One possibility is that MIRI’s arguments actually do look that terrible to you, but that this is because MIRI hasn’t managed to make them clearly enough.
MIRI claim to have had an important insight on AI design (this so called “Löbian obstacle”) that experts in relevant fields (AI, model checking, automated theorem proving, etc.) didn’t have. MIRI attempted to communicate their insight, but so far the experts have mostly ignored MIRI claims or denied that they are likely to be important and relevant.
What is the most likely explanation for that? It seems that we can narrow it to two hypotheses: A) MIRI’s insight is really relevant and important to AI design, but communication with the experts failed because of some problem on MIRI’s side, or on the experts’ side (e.g. stubbornness, stupidity) or both (e.g. excessively different backgrounds). B) MIRI is mistaken about the value of their insight (possible psychological causes may include confirmation bias, Dunning–Kruger effect, groupthink, overconfident personalities, etc.).

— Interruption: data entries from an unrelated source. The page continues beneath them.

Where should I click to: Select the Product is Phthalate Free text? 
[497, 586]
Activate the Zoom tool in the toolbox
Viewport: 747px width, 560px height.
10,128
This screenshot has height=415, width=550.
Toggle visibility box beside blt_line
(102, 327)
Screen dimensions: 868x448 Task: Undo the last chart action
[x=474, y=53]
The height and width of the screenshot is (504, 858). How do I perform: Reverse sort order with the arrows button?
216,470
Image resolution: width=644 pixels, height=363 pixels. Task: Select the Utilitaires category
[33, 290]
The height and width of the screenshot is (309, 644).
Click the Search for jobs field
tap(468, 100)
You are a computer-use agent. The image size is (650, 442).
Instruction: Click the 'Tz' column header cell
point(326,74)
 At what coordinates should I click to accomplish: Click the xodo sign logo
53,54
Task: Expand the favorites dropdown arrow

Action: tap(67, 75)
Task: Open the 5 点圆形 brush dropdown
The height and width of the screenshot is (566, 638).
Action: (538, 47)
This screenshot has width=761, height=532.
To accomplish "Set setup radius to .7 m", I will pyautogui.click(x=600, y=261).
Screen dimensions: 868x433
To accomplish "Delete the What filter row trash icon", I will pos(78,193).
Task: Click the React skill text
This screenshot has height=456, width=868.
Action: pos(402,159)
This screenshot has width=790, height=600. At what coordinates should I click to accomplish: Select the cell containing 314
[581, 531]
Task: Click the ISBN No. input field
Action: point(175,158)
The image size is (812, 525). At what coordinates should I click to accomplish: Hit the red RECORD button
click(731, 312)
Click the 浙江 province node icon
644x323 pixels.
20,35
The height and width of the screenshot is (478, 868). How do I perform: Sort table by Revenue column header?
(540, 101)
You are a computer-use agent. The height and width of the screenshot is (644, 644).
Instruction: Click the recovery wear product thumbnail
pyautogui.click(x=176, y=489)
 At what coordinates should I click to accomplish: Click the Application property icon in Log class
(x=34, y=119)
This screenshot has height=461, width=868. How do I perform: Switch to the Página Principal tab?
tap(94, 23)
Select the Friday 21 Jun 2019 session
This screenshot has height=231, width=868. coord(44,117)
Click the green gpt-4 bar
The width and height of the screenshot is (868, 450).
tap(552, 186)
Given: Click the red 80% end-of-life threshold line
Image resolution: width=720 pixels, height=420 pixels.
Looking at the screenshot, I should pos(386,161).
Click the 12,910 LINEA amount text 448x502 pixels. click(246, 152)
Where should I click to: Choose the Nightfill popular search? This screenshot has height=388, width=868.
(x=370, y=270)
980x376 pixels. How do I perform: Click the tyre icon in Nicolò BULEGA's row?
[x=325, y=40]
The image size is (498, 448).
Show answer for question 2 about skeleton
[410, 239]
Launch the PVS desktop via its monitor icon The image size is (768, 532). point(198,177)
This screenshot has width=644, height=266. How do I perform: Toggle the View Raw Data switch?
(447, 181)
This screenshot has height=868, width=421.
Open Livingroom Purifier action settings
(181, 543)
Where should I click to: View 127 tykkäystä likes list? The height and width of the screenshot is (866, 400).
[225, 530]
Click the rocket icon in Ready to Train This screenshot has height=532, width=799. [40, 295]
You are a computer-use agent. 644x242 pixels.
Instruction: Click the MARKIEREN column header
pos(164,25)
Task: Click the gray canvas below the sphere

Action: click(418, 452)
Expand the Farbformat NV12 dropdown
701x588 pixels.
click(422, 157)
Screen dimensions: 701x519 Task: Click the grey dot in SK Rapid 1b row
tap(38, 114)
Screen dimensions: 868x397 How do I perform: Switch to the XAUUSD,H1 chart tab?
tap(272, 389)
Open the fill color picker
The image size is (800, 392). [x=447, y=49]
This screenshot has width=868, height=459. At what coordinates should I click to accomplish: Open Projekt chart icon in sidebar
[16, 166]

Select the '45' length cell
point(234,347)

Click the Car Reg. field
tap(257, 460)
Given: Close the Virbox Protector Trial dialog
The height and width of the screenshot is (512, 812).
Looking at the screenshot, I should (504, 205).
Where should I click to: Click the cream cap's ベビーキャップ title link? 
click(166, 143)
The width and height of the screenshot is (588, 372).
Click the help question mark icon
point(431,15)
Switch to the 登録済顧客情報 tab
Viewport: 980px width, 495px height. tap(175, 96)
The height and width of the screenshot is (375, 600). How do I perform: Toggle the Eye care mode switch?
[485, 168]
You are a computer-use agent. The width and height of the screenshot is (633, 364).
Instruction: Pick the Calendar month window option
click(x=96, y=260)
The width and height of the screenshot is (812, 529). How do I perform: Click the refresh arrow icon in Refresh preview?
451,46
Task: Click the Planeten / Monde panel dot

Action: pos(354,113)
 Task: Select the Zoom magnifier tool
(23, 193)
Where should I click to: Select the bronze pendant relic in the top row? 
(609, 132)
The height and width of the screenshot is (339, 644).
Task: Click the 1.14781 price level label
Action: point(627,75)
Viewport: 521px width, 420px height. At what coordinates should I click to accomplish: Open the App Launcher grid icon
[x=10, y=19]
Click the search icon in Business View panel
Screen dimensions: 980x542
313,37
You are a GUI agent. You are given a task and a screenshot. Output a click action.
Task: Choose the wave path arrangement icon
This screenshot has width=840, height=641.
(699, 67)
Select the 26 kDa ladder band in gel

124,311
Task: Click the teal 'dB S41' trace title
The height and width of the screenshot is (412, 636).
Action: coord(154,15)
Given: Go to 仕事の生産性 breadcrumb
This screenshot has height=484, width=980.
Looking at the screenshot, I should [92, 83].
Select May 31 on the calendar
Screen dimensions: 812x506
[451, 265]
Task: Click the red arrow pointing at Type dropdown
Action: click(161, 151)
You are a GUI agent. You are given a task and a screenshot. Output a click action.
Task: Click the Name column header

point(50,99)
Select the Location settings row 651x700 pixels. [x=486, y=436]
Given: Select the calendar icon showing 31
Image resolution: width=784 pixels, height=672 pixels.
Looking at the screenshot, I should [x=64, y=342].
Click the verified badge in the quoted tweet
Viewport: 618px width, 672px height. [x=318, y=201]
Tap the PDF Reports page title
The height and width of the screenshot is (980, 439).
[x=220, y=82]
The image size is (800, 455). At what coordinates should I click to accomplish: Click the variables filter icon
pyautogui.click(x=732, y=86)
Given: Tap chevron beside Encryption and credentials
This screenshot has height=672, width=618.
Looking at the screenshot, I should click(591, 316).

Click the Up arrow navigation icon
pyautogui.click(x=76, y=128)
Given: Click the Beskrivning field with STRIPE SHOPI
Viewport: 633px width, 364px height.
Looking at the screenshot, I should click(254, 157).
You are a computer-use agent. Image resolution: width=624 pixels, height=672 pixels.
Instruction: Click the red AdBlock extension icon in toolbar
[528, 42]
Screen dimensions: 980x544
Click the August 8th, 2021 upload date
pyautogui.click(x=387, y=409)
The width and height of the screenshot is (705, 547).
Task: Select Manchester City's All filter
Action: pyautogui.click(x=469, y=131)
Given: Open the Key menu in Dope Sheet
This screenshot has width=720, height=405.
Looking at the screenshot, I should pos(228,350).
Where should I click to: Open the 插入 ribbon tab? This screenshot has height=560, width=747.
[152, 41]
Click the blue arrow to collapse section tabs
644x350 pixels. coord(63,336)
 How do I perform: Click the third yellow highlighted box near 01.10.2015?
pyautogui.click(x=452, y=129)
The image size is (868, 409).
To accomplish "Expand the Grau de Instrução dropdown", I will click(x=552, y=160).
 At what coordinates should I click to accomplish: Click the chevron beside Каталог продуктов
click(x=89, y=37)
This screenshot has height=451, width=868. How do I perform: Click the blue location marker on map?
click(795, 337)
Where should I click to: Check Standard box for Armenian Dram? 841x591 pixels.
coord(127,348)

I would say that, barring evidence to the contrary, hypothesis B is the most likely explanation.
What is the most likely explanation for that? It seems that we can narrow it to two hypotheses:
A) MIRI’s insight is really relevant and important to AI design, but communication with the experts failed because > of some problem on MIRI’s side, or on the experts’ side (e.g. stubbornness, stupidity) or both (e.g. excessively different backgrounds).
B) MIRI is mistaken about the value of their insight (possible psychological causes may include confirmation bias, Dunning–Kruger effect, groupthink, overconfident personalities, etc.).
I don’t believe these options are exhaustive. “Relevant and valuable” are subjective and time-varying. The published work might be interesting and useful down the line, but not help the problems that AI researchers are working on right now.
It usually takes a few years for the research community to assimilate strange new ideas—sometimes much more than a few years. This isn’t due to a failure on anybody’s part—it’s due to the fact that scientists pick problems where they have a reasonable prospect of success within a few years.
I would give MIRI at least a decade or two before evaluating whether their work had any mainstream traction.
MIRI stated goals are similar to those of mainstream AI research, and MIRI approach in particular includes as subgoals the goals of research fields such as model checking and automated theorem proving.
Do you claim that MIRI is one or two decades ahead of mainstream researchers?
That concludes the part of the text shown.